## Information given
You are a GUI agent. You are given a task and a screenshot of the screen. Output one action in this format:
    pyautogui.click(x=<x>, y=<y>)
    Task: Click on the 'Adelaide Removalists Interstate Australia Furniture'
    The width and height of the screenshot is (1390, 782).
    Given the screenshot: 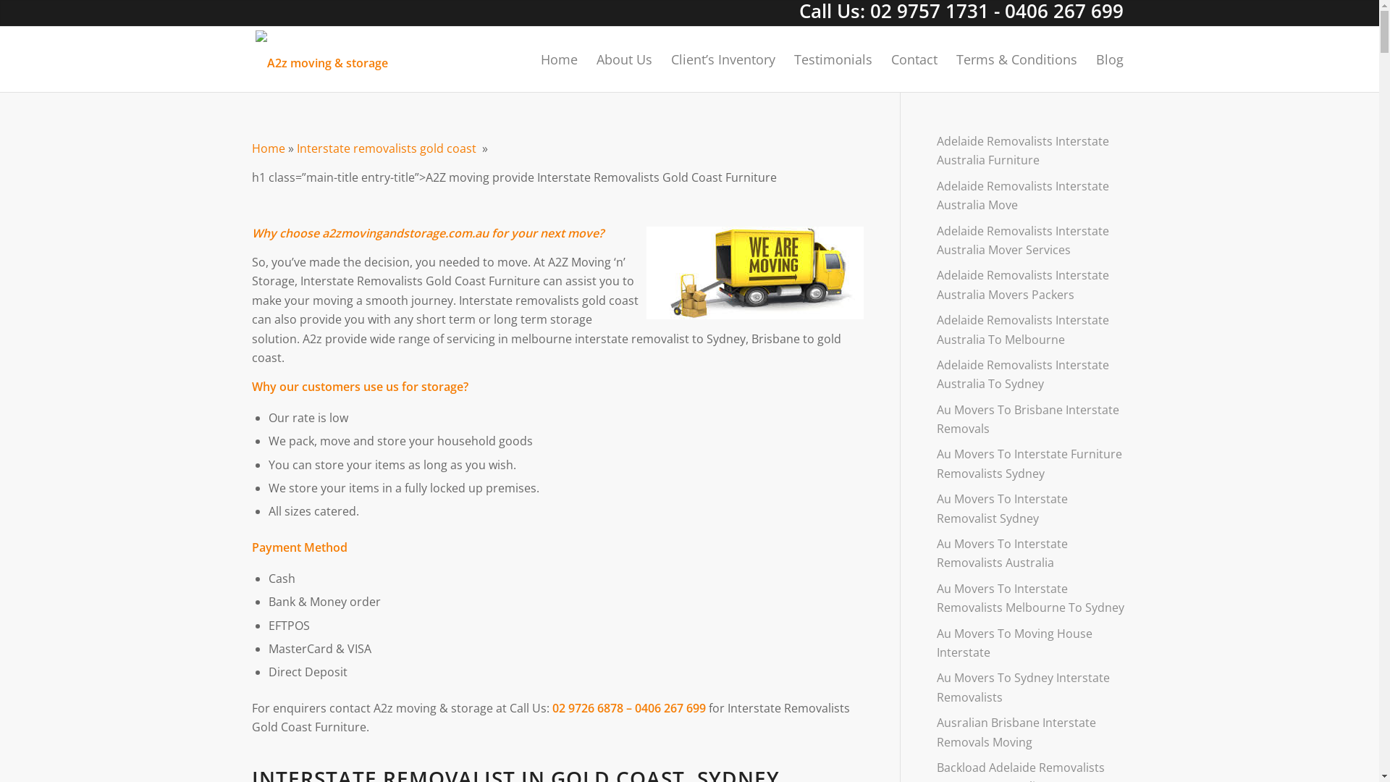 What is the action you would take?
    pyautogui.click(x=937, y=151)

## Exercise objective
Rewrite the entries from their first line through the line containing "The width and", replacing every "screenshot" with "screen image" and leaving all else unchanged.

## Output of the task
You are a GUI agent. You are given a task and a screen image of the screen. Output one action in this format:
    pyautogui.click(x=<x>, y=<y>)
    Task: Click on the 'Adelaide Removalists Interstate Australia Furniture'
    The width and height of the screen image is (1390, 782).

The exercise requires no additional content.